Una sensación de vacío llenó mi pecho mientras los observaba. Pierce ajustó el vestido de Blanca y ambos se sonrieron. Anoche, la inesperada llamada de Klay me había impedido contarle a Pierce lo de Blanca. Me había abrumado tanto el miedo a lo que pudiera pasar que me olvidé por completo de la conversación que necesitaba tener.
«Kelly…» La suave voz de Pierce me devolvió al presente.
Caminó hacia mí, su mirada suave mientras me miraba. «No te preocupes por nada. No puede llevarte otra vez».
A primera hora de la mañana, Pierce me había acompañado a la comisaría para denunciar la repentina llamada de Klay. Llevamos a Snow con nosotros porque no podía calmar mi mente.
«No puede volver a tocarte», susurró Pierce, inclinándose para plantarme un suave beso en la sien.
Su gesto me aceleró el corazón. Levanté la mirada hacia él, encontrándome con sus cálidos ojos marrones. Fue entonces cuando la puerta se abrió y me di cuenta de la cantidad de gente que había dentro. Enseguida llamamos su atención y me di cuenta de que me habían reconocido. Tragué saliva cuando Pierce levantó a Blanca y me rodeó la cintura con el brazo. No me atrevía a mirar a la gente que nos observaba.
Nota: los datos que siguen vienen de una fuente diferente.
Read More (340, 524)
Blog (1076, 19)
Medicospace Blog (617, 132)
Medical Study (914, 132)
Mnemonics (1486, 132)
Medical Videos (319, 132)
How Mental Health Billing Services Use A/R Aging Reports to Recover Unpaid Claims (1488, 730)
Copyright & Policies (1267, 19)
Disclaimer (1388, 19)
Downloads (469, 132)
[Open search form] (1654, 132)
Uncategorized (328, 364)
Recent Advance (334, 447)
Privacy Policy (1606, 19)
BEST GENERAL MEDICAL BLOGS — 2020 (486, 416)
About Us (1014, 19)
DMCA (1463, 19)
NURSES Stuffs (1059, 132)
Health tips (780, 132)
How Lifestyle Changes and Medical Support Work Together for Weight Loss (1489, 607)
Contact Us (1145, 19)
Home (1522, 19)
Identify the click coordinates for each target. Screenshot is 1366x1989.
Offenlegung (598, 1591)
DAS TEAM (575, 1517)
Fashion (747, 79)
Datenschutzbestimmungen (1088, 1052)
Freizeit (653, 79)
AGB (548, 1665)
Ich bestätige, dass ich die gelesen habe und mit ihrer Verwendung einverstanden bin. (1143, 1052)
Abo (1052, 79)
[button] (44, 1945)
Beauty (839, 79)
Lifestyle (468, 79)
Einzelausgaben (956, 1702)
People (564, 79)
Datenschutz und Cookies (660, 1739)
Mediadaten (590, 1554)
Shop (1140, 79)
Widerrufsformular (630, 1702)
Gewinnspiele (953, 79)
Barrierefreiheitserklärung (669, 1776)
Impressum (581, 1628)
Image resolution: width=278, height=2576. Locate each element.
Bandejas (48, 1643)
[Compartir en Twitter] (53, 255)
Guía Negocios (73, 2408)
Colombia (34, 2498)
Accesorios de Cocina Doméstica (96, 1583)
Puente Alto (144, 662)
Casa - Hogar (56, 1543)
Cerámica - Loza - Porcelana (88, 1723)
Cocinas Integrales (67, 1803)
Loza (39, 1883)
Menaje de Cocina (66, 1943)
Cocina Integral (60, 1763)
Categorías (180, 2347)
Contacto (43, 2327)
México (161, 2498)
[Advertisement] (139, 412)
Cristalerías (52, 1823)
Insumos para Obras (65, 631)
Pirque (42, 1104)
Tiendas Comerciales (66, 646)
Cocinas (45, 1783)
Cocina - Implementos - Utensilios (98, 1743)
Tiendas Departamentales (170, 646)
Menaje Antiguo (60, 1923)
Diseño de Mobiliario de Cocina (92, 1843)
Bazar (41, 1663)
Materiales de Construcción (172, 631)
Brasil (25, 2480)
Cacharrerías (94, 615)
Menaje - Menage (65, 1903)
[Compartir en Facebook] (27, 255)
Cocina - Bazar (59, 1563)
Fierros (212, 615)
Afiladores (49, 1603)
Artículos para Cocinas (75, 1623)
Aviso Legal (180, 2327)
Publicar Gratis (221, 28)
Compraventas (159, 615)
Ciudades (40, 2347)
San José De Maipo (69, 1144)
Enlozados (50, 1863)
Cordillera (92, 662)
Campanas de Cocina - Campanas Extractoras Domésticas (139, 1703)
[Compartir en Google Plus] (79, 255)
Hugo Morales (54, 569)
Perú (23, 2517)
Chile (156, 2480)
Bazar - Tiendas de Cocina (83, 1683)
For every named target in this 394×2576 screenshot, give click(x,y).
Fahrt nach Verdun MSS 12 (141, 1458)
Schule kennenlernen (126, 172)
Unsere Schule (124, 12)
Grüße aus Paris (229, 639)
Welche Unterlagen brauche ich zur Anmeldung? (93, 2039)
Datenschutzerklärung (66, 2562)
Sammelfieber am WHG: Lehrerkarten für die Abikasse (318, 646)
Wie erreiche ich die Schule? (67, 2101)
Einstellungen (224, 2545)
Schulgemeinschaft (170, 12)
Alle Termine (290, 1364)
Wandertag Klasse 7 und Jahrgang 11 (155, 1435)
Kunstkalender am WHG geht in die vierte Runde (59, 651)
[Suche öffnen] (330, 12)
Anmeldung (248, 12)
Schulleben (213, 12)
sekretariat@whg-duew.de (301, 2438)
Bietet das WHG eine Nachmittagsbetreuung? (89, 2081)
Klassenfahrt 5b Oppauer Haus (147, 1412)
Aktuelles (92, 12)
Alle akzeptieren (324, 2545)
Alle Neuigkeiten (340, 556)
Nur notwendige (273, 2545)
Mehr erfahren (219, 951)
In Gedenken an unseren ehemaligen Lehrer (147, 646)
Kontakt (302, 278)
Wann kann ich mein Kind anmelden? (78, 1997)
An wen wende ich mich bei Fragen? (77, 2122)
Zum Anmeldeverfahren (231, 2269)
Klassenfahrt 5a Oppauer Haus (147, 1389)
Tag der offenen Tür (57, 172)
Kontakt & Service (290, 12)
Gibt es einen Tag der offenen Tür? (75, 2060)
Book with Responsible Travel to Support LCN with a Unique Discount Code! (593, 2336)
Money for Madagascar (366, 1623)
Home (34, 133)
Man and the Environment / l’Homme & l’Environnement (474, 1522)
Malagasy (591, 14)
No quería montar una escena así, pero no podía dejar a Blanca. Había pensado en no asistir a la fiesta, pero sabía que Phoebe se sentiría decepcionada. Así que, en lugar de evitar la atención, opté por abrazarla, en lugar de defraudar a Phoebe o dejar a Nieves en el condominio, a pesar de que Ana estaba allí.
«¡Kelly!» La hermana de Pierce nos saludó, con el rostro iluminado por la felicidad. Llevaba un vestido precioso y una corona brillante.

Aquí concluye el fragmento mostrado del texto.